EXERCISE PROMPT: Your reply should consist solely of the lines from the start of the material below through the line containing "Given: Click orange", reproduced exactly.

RECORDS SHOWN:
********

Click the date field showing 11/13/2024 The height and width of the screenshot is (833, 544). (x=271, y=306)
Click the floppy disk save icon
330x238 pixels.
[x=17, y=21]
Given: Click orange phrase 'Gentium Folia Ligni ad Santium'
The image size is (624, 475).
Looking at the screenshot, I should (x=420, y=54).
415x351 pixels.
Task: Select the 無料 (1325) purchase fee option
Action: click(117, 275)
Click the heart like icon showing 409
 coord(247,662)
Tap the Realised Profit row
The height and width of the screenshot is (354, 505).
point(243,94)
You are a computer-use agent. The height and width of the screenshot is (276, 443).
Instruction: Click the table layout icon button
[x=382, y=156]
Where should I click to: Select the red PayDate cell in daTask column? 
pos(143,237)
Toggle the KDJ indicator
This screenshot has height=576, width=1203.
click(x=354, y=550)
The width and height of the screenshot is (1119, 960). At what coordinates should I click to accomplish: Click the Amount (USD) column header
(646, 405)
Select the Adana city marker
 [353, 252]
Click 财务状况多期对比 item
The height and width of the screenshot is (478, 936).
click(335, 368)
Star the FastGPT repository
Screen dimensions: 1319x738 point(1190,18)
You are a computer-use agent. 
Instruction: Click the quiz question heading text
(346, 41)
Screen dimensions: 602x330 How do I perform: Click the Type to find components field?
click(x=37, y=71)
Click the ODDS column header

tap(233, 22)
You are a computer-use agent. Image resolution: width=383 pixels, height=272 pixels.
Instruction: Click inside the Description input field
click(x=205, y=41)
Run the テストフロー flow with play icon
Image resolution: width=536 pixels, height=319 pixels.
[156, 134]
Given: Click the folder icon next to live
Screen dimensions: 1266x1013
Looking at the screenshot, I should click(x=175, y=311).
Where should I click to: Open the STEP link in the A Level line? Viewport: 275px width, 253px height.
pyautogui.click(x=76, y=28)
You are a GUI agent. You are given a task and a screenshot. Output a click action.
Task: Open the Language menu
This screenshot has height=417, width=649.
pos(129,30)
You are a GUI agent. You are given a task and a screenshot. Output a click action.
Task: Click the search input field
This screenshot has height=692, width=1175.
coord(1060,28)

********

RESULT OF THE TASK:
Click the date field showing 11/13/2024 The height and width of the screenshot is (833, 544). (x=271, y=306)
Click the floppy disk save icon
330x238 pixels.
[x=17, y=21]
Given: Click orange phrase 'Gentium Folia Ligni ad Santium'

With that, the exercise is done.